═══ Document section

Ahhh... The problem with the Drywall industry emerges. It's not new tools or poor mud quality, although all theses issues are valid, it's about contractor greed. Although it's difficult to combat greed, Drywallers have an amazing commodity in the skill sets we've spent lifetimes to acquire. The drywall industry needs to evolve.


----------



## thefinisher

evolve991 said:


> OK Finisher don't make me regret agreeing with ya. Over the past few years I keep hearing how "White" drywallers just don't wanna work. BULL****. We're White and we WORK. Our main source of work is a White finisher and his main man is a Black guy. Those 2 are the best finishers I've met in person. This is not to say I don't know Spanish hangers or finishers worth thier pay because I do. BUT the difference around here IS the pay. I,myself,would pay any drywaller what they are worth no matter thier heritage but I'm an oddball here.
> I'm just tired of the misconceptions on BOTH ends. Whites WILL still work for DECENT PAY and Spanish CAN do good work but everyone wants to go with the popular opinions instead of reality.
> 
> As for big customs the only reason the Spanish get them is because everyone wants 500 sheet ultra customs done in 2 days and they have the big crews to do it AND because nobody wants to PAY for what they build anymore. We aren't hanging high curved angled vaulted houses at square flat spec prices.
> 
> We old school White rockers are being put out of business NOT by harder working Hispanics but by greedy hypocrites who pay Hispanics low dollar while insisting they not be allowed to become tax paying citizens.
> 
> This "Race" crap is all sleight of hand to keep us at each others throats.

══════

*Objective A*. Reproduce the lines of the records from the line containing "Determine the (X, Y)" up to and including the line containing "fundraiser (515, 297)", and leave out the pictures.
The drywall forum thread and the records have nothing to do with each other.

═══ Data provided

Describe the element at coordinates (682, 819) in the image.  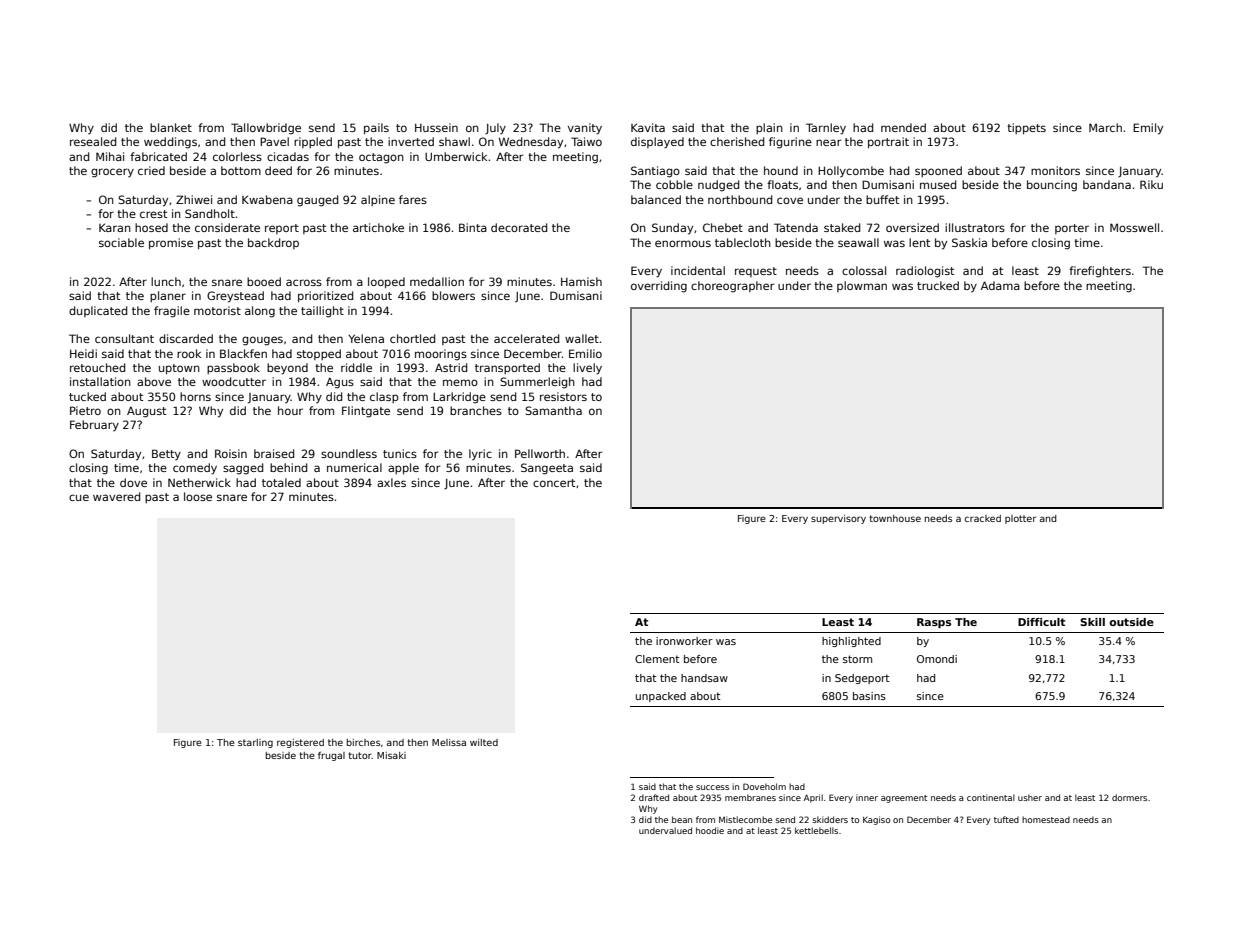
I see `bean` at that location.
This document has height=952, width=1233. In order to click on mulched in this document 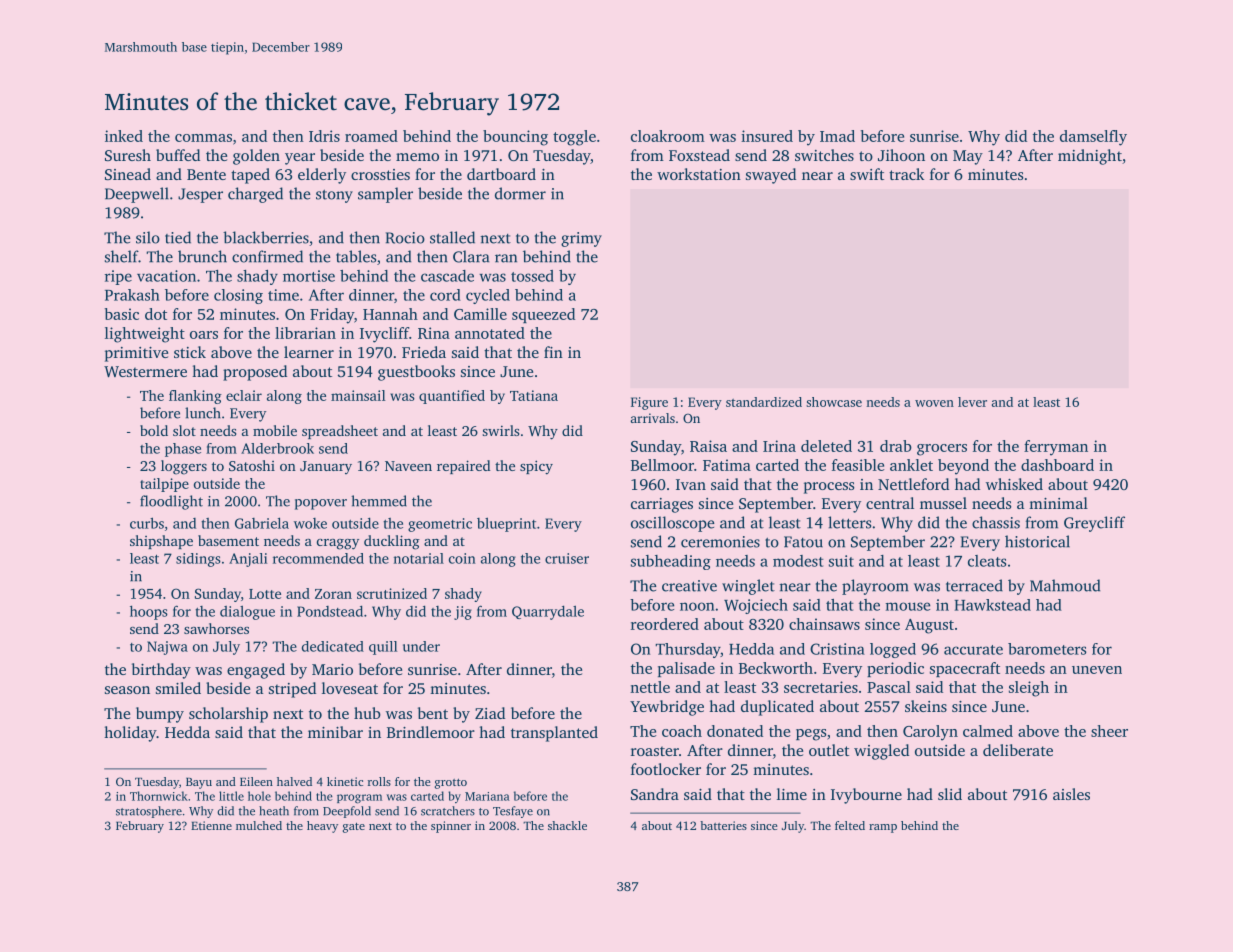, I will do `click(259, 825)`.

══════
═══ Data provided

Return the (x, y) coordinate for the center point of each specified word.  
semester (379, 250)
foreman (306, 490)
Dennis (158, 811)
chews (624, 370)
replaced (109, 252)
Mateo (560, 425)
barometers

══════
═══ Data provided

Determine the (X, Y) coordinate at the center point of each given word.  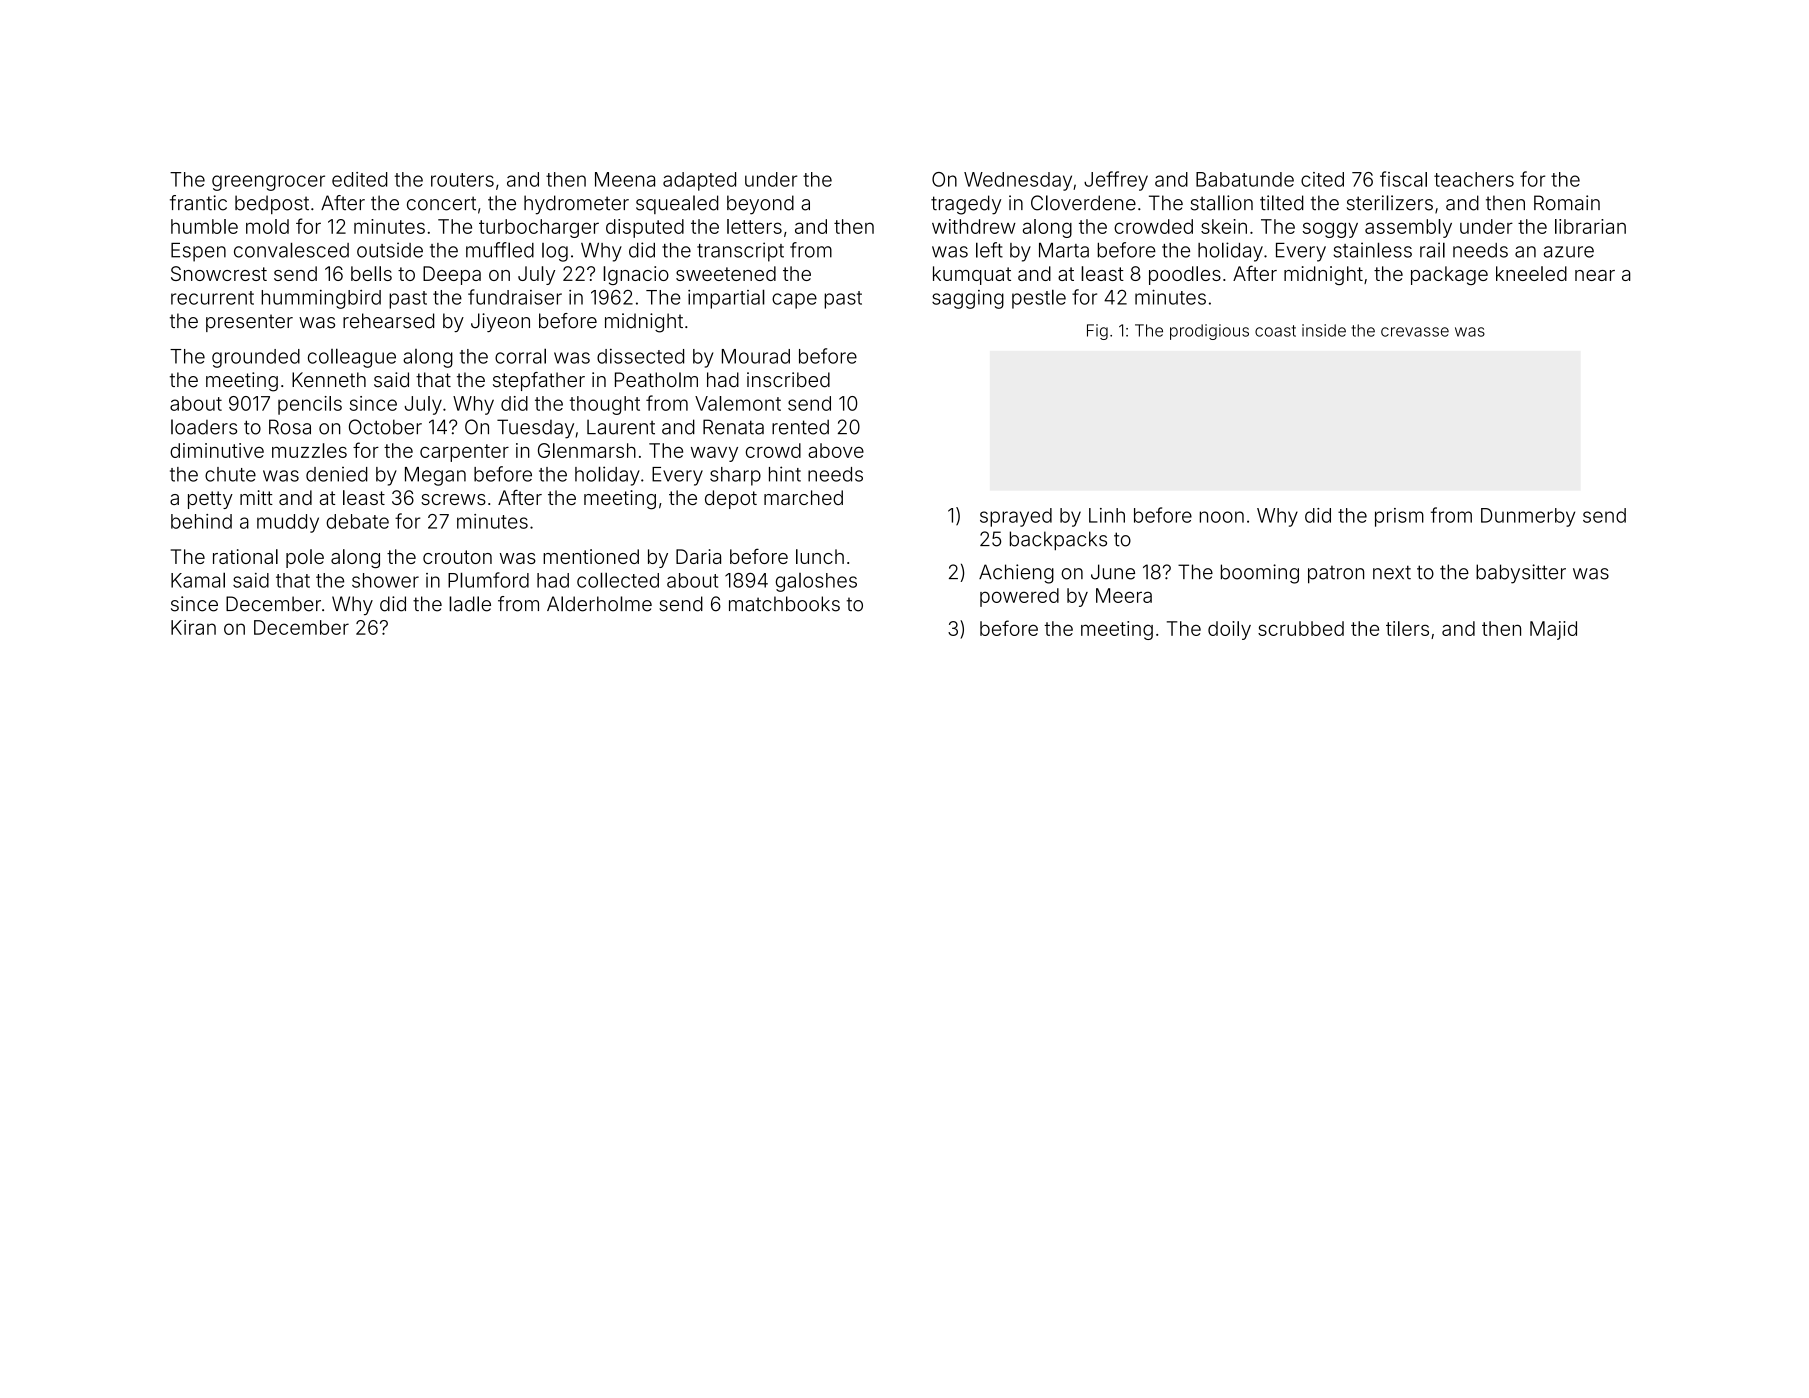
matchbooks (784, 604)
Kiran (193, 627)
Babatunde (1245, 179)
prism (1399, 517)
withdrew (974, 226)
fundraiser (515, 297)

══════

*Objective B*. Return, word for word, the part of the drywall forum thread from "Ahhh... The problem" up to and including "needs to evolve.".

*Written response A*.
Determine the (X, Y) coordinate at the center point of each given word.  
matchbooks (784, 604)
Kiran (193, 627)
Babatunde (1245, 179)
prism (1399, 517)
withdrew (974, 226)
fundraiser (515, 297)

*Written response B*.
Ahhh... The problem with the Drywall industry emerges. It's not new tools or poor mud quality, although all theses issues are valid, it's about contractor greed. Although it's difficult to combat greed, Drywallers have an amazing commodity in the skill sets we've spent lifetimes to acquire. The drywall industry needs to evolve.